Many patients prefer to ingest their medical marijuana rather than smoke the buds or concentrates. However, choosing between the dizzying array of treats can be difficult, especially for new patients. For this reason, there are several things medical marijuana users should think about before trying to making this potentially daunting decision.
The first consideration for medical marijuana patients to keep in mind is the effect that a given edible will have. In California, edibles must be in stored in childproof packaging and cannot exceed 10 doses of one milligram servings. Keep in mind that the actual size of different edibles you will find at your local collective can be affected by the strain of marijuana used in the recipe. Most strains have a THC content of 10 percent, but new developments in hybrids and growing techniques has increased these numbers by up to 15 percent. Concentrates such as hash contain even higher percentages of THC per milligram and the treats made with them will appear much smaller than those created using the raw flowers. The growing method used, harvesting techniques, and the storage of their base ingredient can also affect the THC content.

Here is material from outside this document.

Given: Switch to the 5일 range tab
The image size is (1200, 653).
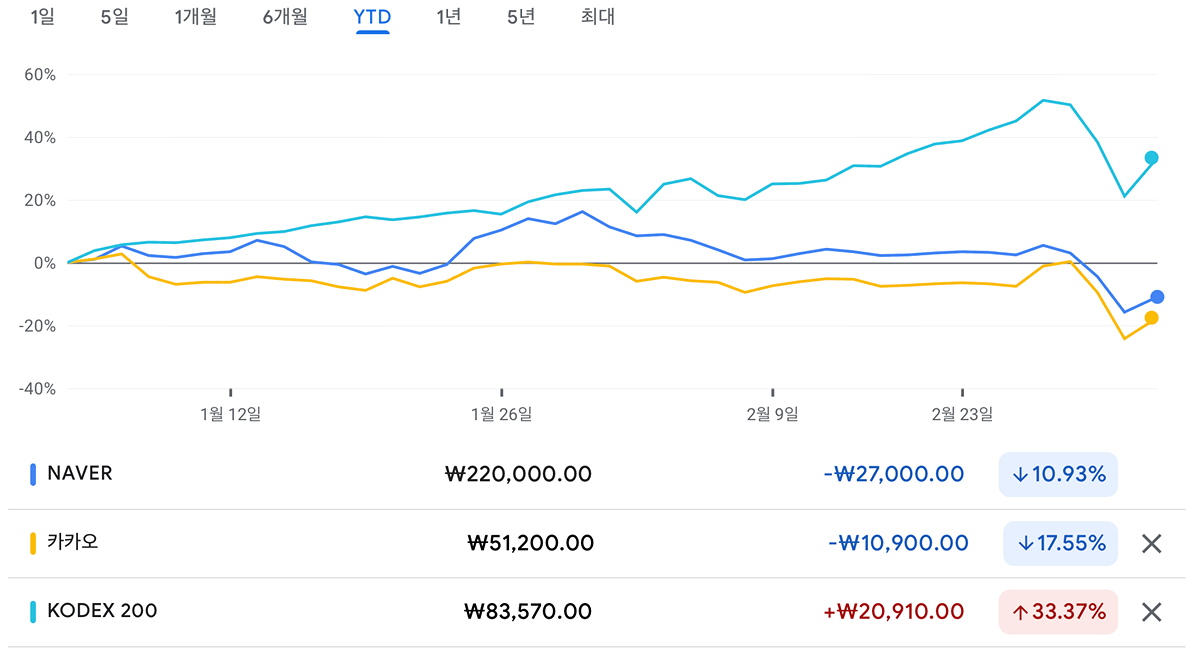Looking at the screenshot, I should pyautogui.click(x=114, y=17).
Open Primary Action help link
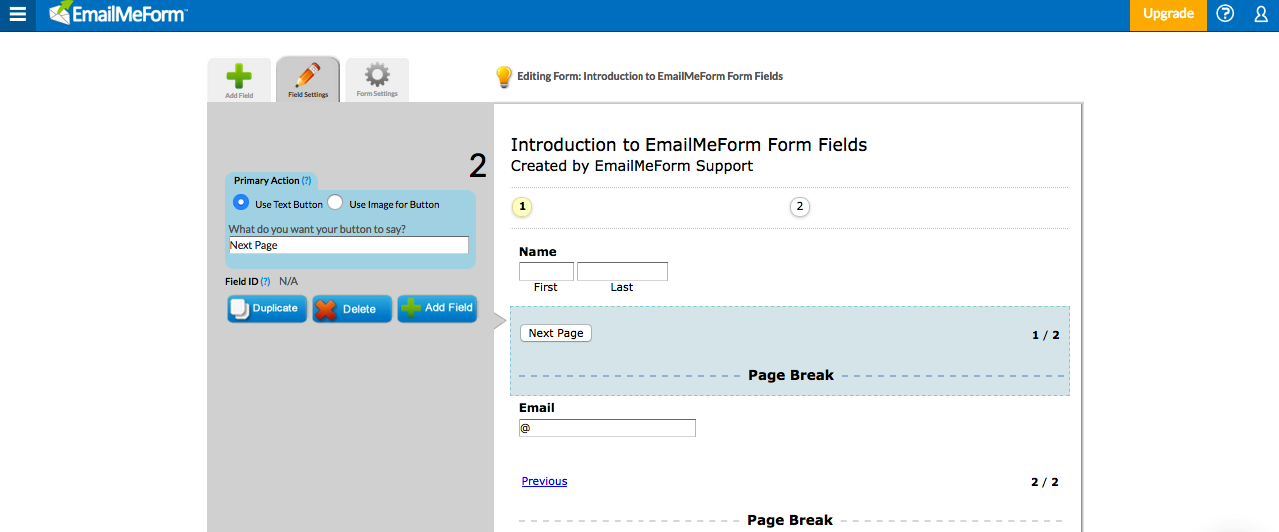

Additionally, each strain of medical marijuana has a different THC and CBD ratio. A brownie consisting of more THC than CBDs will result in an uplifting high. On the other hand, a brownie made with the flowers of a different strain may contain a higher concentration of CBDs and therefore make the user feel calm and relaxed. If you aren’t sure what strains will produce which effects, the owners and employees at your co-op are usually well-informed and able to help you make your choice.
From sweet to savory and everything in between, the variety of available marijuana edibles is rapidly expanding. Patients can choose from hard candies or ice cream. Collectives may offer marijuana infused gummy treats or baked goods. On the other hand, beef jerkies and barbecue sauce are now available to those looking for something on the saltier or more meal-appropriate side of edibles. There are even nuts, marshmallows, and chocolate that can be eaten on their own or used as ingredients in other recipes.
The most surprising thing to recently hit the edibles market is what is being called “cannabeer”. Although these brews will not give the euphoric high associated with THC containing edibles, they are infused with cannabidiols (CBD). This THC counteracting ingredient is popular among those seeking relief from inflammation, pain, anxiety, psychosis, or seizures. The federal government has even approved these beers for distribution all over the United States because they have zero THC content.
Whether you want to feel the euphoric effects of THC or the health-related benefits of CBDs, there is no shortage of options for those seeking the relief offered by edibles.